-------- RECORDED DATA --------

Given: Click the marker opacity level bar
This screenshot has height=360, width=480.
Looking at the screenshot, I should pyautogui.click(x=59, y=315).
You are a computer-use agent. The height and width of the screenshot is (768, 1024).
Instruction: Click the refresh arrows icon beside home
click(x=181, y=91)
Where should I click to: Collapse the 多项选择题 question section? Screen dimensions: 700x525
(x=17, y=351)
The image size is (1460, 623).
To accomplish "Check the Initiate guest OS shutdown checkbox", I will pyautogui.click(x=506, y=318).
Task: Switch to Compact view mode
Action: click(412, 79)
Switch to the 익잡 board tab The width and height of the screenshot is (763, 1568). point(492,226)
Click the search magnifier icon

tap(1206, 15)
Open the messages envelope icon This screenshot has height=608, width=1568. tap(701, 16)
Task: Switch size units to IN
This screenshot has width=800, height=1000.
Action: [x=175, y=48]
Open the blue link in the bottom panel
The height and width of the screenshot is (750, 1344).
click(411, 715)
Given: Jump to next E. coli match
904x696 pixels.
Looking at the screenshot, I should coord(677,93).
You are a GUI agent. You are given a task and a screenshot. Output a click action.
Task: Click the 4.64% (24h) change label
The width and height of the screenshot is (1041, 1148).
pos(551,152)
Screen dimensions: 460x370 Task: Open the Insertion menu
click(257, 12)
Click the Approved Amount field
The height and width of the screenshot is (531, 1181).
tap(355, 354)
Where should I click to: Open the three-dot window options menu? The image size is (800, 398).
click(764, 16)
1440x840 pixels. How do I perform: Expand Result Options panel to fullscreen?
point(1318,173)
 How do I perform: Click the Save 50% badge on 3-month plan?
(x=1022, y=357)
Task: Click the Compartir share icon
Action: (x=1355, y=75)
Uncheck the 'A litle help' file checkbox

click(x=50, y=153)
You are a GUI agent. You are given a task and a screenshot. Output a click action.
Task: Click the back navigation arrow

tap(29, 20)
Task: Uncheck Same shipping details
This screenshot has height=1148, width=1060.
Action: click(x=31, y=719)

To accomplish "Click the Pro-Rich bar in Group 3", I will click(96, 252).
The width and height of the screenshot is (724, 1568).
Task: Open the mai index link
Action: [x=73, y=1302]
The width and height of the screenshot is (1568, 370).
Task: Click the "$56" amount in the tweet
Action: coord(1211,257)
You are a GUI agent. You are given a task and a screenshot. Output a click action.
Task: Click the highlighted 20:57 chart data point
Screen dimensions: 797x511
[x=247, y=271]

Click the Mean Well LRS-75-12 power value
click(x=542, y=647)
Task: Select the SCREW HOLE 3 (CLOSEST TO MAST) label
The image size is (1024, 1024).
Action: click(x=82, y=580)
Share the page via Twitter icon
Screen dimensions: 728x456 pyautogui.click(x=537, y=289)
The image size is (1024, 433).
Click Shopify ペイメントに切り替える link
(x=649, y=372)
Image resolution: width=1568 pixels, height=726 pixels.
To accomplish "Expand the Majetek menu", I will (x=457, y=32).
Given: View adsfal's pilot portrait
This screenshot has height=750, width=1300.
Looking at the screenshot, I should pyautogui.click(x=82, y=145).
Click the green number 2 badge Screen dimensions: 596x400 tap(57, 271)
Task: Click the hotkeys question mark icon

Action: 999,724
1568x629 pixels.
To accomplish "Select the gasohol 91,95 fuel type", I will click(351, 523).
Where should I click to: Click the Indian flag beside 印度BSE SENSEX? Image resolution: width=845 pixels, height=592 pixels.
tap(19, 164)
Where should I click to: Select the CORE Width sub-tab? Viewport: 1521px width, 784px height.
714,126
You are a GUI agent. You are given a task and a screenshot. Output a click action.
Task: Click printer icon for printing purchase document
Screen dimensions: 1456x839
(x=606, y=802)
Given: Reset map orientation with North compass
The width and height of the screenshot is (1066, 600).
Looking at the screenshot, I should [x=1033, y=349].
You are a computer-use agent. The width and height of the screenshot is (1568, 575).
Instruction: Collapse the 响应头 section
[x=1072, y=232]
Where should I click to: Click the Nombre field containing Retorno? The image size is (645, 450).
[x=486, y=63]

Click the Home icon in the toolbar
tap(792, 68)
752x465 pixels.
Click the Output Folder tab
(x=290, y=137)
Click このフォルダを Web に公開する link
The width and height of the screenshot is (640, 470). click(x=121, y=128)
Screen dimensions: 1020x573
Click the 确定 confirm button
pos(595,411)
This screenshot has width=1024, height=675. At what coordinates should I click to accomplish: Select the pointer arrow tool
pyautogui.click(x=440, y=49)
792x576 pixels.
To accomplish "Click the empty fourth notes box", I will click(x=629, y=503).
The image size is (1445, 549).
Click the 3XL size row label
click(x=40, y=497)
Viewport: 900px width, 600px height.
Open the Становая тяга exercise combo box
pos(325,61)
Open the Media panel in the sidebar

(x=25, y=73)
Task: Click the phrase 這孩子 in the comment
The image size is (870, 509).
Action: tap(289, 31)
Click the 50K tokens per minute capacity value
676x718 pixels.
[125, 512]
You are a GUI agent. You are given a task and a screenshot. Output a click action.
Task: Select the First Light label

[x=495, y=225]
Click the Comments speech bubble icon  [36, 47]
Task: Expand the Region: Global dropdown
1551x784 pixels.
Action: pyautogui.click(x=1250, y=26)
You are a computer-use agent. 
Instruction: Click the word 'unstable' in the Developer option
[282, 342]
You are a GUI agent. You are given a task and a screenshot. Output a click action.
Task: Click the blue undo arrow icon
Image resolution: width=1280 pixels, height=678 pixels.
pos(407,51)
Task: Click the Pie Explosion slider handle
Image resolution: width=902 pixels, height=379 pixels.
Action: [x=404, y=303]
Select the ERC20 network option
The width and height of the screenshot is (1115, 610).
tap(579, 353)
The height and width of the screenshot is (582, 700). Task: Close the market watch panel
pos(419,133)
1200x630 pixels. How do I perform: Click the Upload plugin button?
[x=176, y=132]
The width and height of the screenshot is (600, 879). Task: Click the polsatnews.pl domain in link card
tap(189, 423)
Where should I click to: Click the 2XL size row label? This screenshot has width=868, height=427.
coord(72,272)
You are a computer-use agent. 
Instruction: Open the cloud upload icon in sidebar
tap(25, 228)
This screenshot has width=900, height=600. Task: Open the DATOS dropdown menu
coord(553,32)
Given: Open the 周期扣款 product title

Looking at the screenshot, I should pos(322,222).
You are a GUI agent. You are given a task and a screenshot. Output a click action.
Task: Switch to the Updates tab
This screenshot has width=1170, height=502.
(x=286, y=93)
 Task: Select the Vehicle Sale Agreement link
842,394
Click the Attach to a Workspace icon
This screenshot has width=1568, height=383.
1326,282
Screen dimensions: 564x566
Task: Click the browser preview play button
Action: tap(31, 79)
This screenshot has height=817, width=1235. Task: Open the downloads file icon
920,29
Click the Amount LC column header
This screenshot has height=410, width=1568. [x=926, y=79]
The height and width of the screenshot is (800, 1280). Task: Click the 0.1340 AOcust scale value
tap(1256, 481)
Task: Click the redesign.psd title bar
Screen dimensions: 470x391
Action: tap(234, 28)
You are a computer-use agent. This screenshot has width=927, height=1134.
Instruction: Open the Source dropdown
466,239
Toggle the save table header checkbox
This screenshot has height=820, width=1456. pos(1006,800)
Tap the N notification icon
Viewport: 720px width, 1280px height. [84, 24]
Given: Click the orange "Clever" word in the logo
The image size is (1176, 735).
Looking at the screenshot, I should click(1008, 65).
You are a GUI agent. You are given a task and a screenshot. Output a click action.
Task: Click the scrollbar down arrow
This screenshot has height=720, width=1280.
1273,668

--------

* INSTRUCTIONS FOR THE TASK:
Only an exact retyping of the full data will do.

* RESPONSE:
Given: Click the marker opacity level bar
This screenshot has height=360, width=480.
Looking at the screenshot, I should pyautogui.click(x=59, y=315).
You are a computer-use agent. The height and width of the screenshot is (768, 1024).
Instruction: Click the refresh arrows icon beside home
click(x=181, y=91)
Where should I click to: Collapse the 多项选择题 question section? Screen dimensions: 700x525
(x=17, y=351)
The image size is (1460, 623).
To accomplish "Check the Initiate guest OS shutdown checkbox", I will pyautogui.click(x=506, y=318).
Task: Switch to Compact view mode
Action: click(412, 79)
Switch to the 익잡 board tab The width and height of the screenshot is (763, 1568). point(492,226)
Click the search magnifier icon

tap(1206, 15)
Open the messages envelope icon This screenshot has height=608, width=1568. tap(701, 16)
Task: Switch size units to IN
This screenshot has width=800, height=1000.
Action: [x=175, y=48]
Open the blue link in the bottom panel
The height and width of the screenshot is (750, 1344).
click(411, 715)
Given: Jump to next E. coli match
904x696 pixels.
Looking at the screenshot, I should coord(677,93).
You are a GUI agent. You are given a task and a screenshot. Output a click action.
Task: Click the 4.64% (24h) change label
The width and height of the screenshot is (1041, 1148).
pos(551,152)
Screen dimensions: 460x370 Task: Open the Insertion menu
click(257, 12)
Click the Approved Amount field
The height and width of the screenshot is (531, 1181).
tap(355, 354)
Where should I click to: Open the three-dot window options menu? The image size is (800, 398).
click(764, 16)
1440x840 pixels. How do I perform: Expand Result Options panel to fullscreen?
point(1318,173)
 How do I perform: Click the Save 50% badge on 3-month plan?
(x=1022, y=357)
Task: Click the Compartir share icon
Action: (x=1355, y=75)
Uncheck the 'A litle help' file checkbox

click(x=50, y=153)
You are a GUI agent. You are given a task and a screenshot. Output a click action.
Task: Click the back navigation arrow

tap(29, 20)
Task: Uncheck Same shipping details
This screenshot has height=1148, width=1060.
Action: click(x=31, y=719)

To accomplish "Click the Pro-Rich bar in Group 3", I will click(96, 252).
The width and height of the screenshot is (724, 1568).
Task: Open the mai index link
Action: [x=73, y=1302]
The width and height of the screenshot is (1568, 370).
Task: Click the "$56" amount in the tweet
Action: coord(1211,257)
You are a GUI agent. You are given a task and a screenshot. Output a click action.
Task: Click the highlighted 20:57 chart data point
Screen dimensions: 797x511
[x=247, y=271]

Click the Mean Well LRS-75-12 power value
click(x=542, y=647)
Task: Select the SCREW HOLE 3 (CLOSEST TO MAST) label
The image size is (1024, 1024).
Action: click(x=82, y=580)
Share the page via Twitter icon
Screen dimensions: 728x456 pyautogui.click(x=537, y=289)
The image size is (1024, 433).
Click Shopify ペイメントに切り替える link
(x=649, y=372)
Image resolution: width=1568 pixels, height=726 pixels.
To accomplish "Expand the Majetek menu", I will (x=457, y=32).
Given: View adsfal's pilot portrait
This screenshot has height=750, width=1300.
Looking at the screenshot, I should pyautogui.click(x=82, y=145).
Click the green number 2 badge Screen dimensions: 596x400 tap(57, 271)
Task: Click the hotkeys question mark icon

Action: 999,724
1568x629 pixels.
To accomplish "Select the gasohol 91,95 fuel type", I will click(351, 523).
Where should I click to: Click the Indian flag beside 印度BSE SENSEX? Image resolution: width=845 pixels, height=592 pixels.
tap(19, 164)
Where should I click to: Select the CORE Width sub-tab? Viewport: 1521px width, 784px height.
714,126
You are a GUI agent. You are given a task and a screenshot. Output a click action.
Task: Click printer icon for printing purchase document
Screen dimensions: 1456x839
(x=606, y=802)
Given: Reset map orientation with North compass
The width and height of the screenshot is (1066, 600).
Looking at the screenshot, I should [x=1033, y=349].
You are a computer-use agent. The width and height of the screenshot is (1568, 575).
Instruction: Collapse the 响应头 section
[x=1072, y=232]
Where should I click to: Click the Nombre field containing Retorno? The image size is (645, 450).
[x=486, y=63]

Click the Home icon in the toolbar
tap(792, 68)
752x465 pixels.
Click the Output Folder tab
(x=290, y=137)
Click このフォルダを Web に公開する link
The width and height of the screenshot is (640, 470). click(x=121, y=128)
Screen dimensions: 1020x573
Click the 确定 confirm button
pos(595,411)
This screenshot has width=1024, height=675. At what coordinates should I click to accomplish: Select the pointer arrow tool
pyautogui.click(x=440, y=49)
792x576 pixels.
To accomplish "Click the empty fourth notes box", I will click(x=629, y=503).
The image size is (1445, 549).
Click the 3XL size row label
click(x=40, y=497)
Viewport: 900px width, 600px height.
Open the Становая тяга exercise combo box
pos(325,61)
Open the Media panel in the sidebar

(x=25, y=73)
Task: Click the phrase 這孩子 in the comment
The image size is (870, 509).
Action: tap(289, 31)
Click the 50K tokens per minute capacity value
676x718 pixels.
[125, 512]
You are a GUI agent. You are given a task and a screenshot. Output a click action.
Task: Select the First Light label

[x=495, y=225]
Click the Comments speech bubble icon  [36, 47]
Task: Expand the Region: Global dropdown
1551x784 pixels.
Action: pyautogui.click(x=1250, y=26)
You are a computer-use agent. 
Instruction: Click the word 'unstable' in the Developer option
[282, 342]
You are a GUI agent. You are given a task and a screenshot. Output a click action.
Task: Click the blue undo arrow icon
Image resolution: width=1280 pixels, height=678 pixels.
pos(407,51)
Task: Click the Pie Explosion slider handle
Image resolution: width=902 pixels, height=379 pixels.
Action: [x=404, y=303]
Select the ERC20 network option
The width and height of the screenshot is (1115, 610).
tap(579, 353)
The height and width of the screenshot is (582, 700). Task: Close the market watch panel
pos(419,133)
1200x630 pixels. How do I perform: Click the Upload plugin button?
[x=176, y=132]
The width and height of the screenshot is (600, 879). Task: Click the polsatnews.pl domain in link card
tap(189, 423)
Where should I click to: Click the 2XL size row label? This screenshot has width=868, height=427.
coord(72,272)
You are a computer-use agent. 
Instruction: Open the cloud upload icon in sidebar
tap(25, 228)
This screenshot has width=900, height=600. Task: Open the DATOS dropdown menu
coord(553,32)
Given: Open the 周期扣款 product title

Looking at the screenshot, I should pos(322,222).
You are a GUI agent. You are given a task and a screenshot. Output a click action.
Task: Switch to the Updates tab
This screenshot has width=1170, height=502.
(x=286, y=93)
 Task: Select the Vehicle Sale Agreement link
842,394
Click the Attach to a Workspace icon
This screenshot has width=1568, height=383.
1326,282
Screen dimensions: 564x566
Task: Click the browser preview play button
Action: tap(31, 79)
This screenshot has height=817, width=1235. Task: Open the downloads file icon
920,29
Click the Amount LC column header
This screenshot has height=410, width=1568. [x=926, y=79]
The height and width of the screenshot is (800, 1280). Task: Click the 0.1340 AOcust scale value
tap(1256, 481)
Task: Click the redesign.psd title bar
Screen dimensions: 470x391
Action: tap(234, 28)
You are a computer-use agent. This screenshot has width=927, height=1134.
Instruction: Open the Source dropdown
466,239
Toggle the save table header checkbox
This screenshot has height=820, width=1456. pos(1006,800)
Tap the N notification icon
Viewport: 720px width, 1280px height. [84, 24]
Given: Click the orange "Clever" word in the logo
The image size is (1176, 735).
Looking at the screenshot, I should click(1008, 65).
You are a GUI agent. You are given a task and a screenshot. Output a click action.
Task: Click the scrollbar down arrow
This screenshot has height=720, width=1280.
1273,668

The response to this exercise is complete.